WORK INSTRUCTION:
Repeat exactly the lines of the entries below from the one with "Given: Click star" through the one with "This screenshot has height=360, width=640.", both ends included, and nothing else.

::::::

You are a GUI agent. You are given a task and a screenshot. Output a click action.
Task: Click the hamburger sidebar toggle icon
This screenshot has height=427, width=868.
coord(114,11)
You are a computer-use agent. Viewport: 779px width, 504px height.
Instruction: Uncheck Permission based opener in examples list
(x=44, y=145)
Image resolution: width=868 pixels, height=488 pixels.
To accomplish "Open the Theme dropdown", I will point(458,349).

::::::

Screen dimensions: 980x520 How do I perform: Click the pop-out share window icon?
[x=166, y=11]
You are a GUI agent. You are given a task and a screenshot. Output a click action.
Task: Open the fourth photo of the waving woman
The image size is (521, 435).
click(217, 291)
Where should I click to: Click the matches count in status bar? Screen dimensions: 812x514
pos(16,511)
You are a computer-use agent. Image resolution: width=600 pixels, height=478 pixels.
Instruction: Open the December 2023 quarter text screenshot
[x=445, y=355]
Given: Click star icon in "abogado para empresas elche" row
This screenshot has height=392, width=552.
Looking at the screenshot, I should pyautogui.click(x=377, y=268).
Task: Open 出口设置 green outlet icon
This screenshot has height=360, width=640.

::::::

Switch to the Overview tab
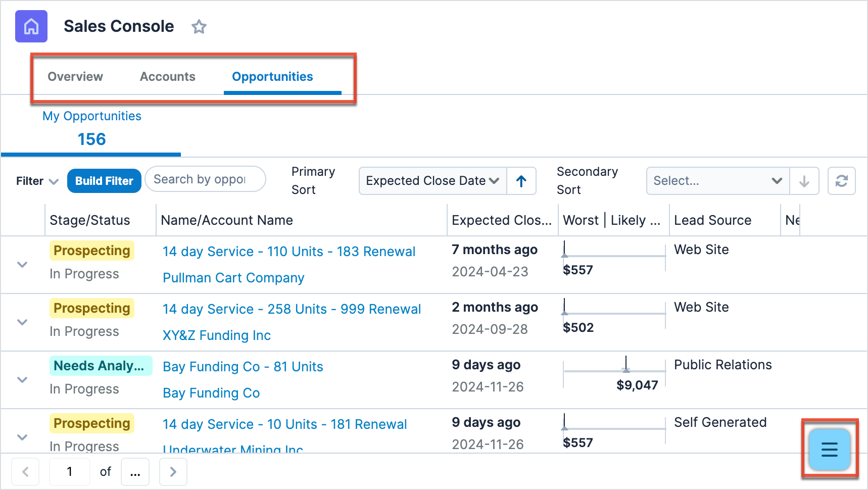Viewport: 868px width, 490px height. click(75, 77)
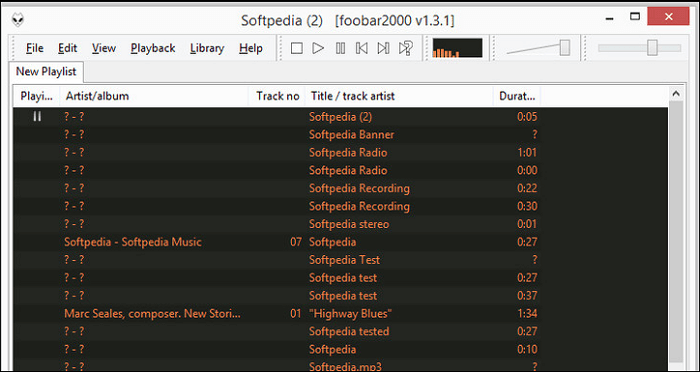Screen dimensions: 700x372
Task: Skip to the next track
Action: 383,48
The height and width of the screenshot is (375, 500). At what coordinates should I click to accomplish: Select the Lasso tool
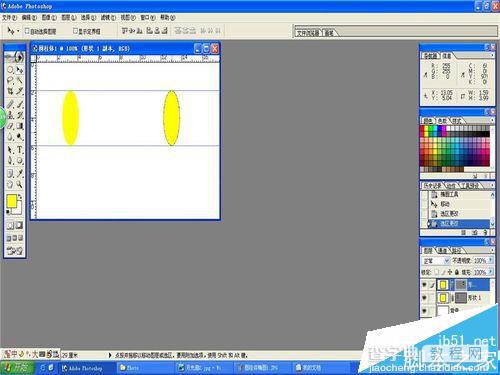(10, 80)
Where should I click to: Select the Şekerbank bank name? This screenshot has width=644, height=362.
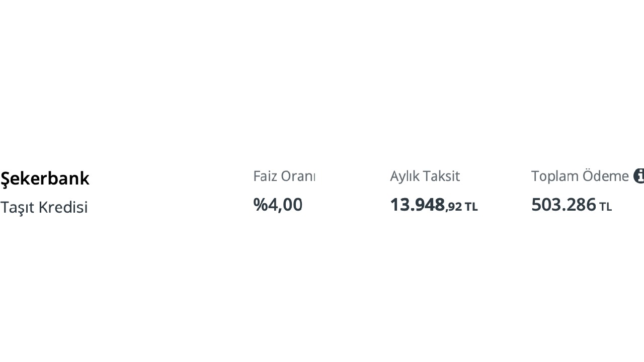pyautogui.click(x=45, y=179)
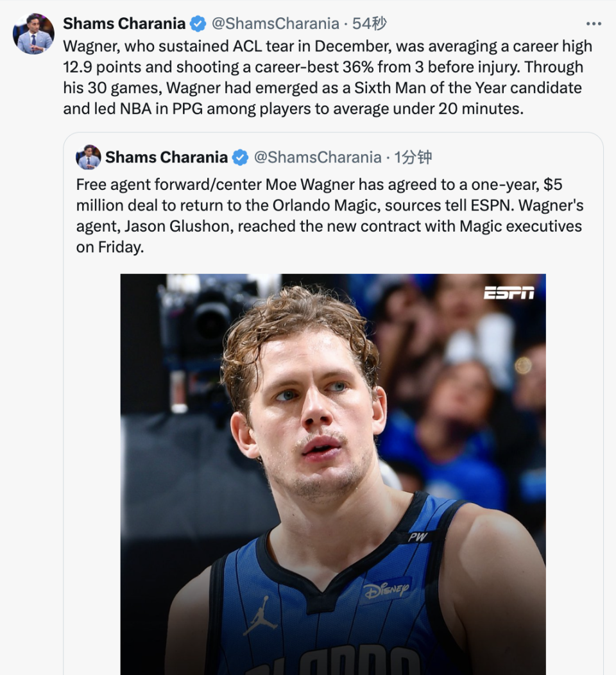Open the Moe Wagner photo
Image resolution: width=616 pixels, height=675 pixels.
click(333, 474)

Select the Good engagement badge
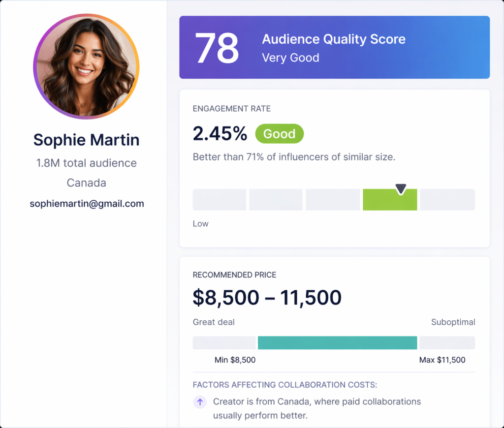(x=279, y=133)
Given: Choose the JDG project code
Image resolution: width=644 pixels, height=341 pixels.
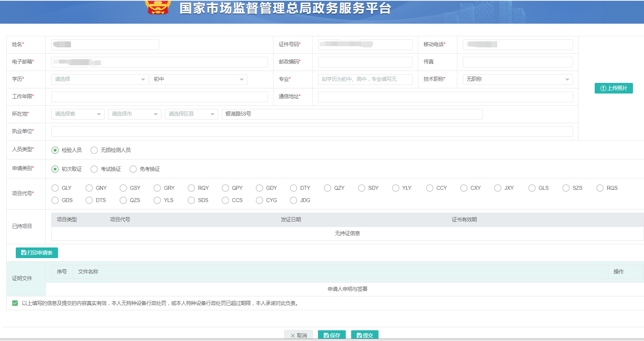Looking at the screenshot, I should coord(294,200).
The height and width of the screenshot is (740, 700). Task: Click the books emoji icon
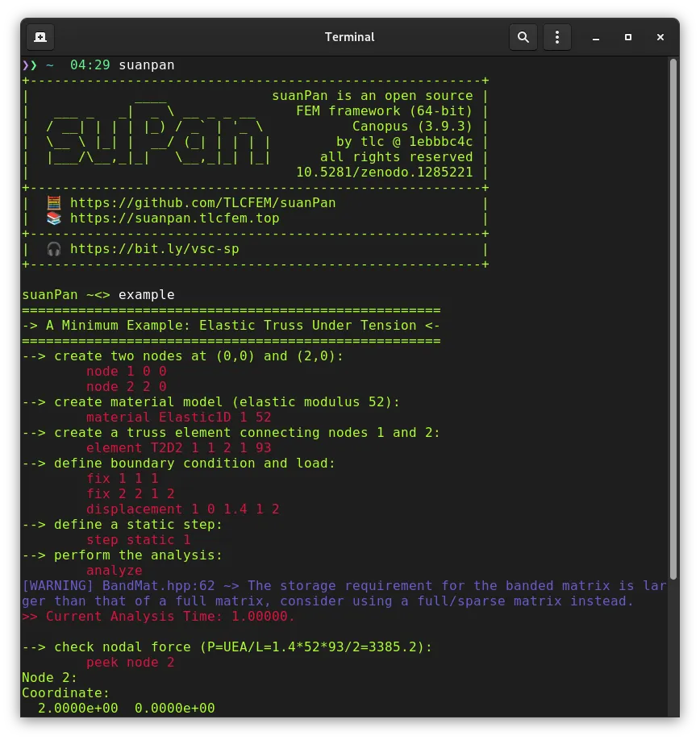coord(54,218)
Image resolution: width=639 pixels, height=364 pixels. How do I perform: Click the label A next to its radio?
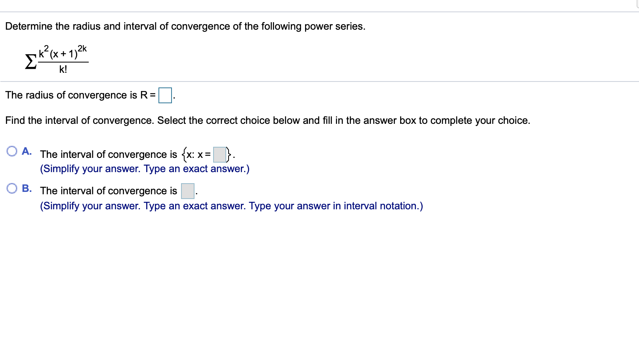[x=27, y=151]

::::::

EXERCISE RESPONSE:
Given: Click star icon in "abogado para empresas elche" row
This screenshot has height=392, width=552.
Looking at the screenshot, I should pyautogui.click(x=377, y=268).
Task: Open 出口设置 green outlet icon
This screenshot has height=360, width=640.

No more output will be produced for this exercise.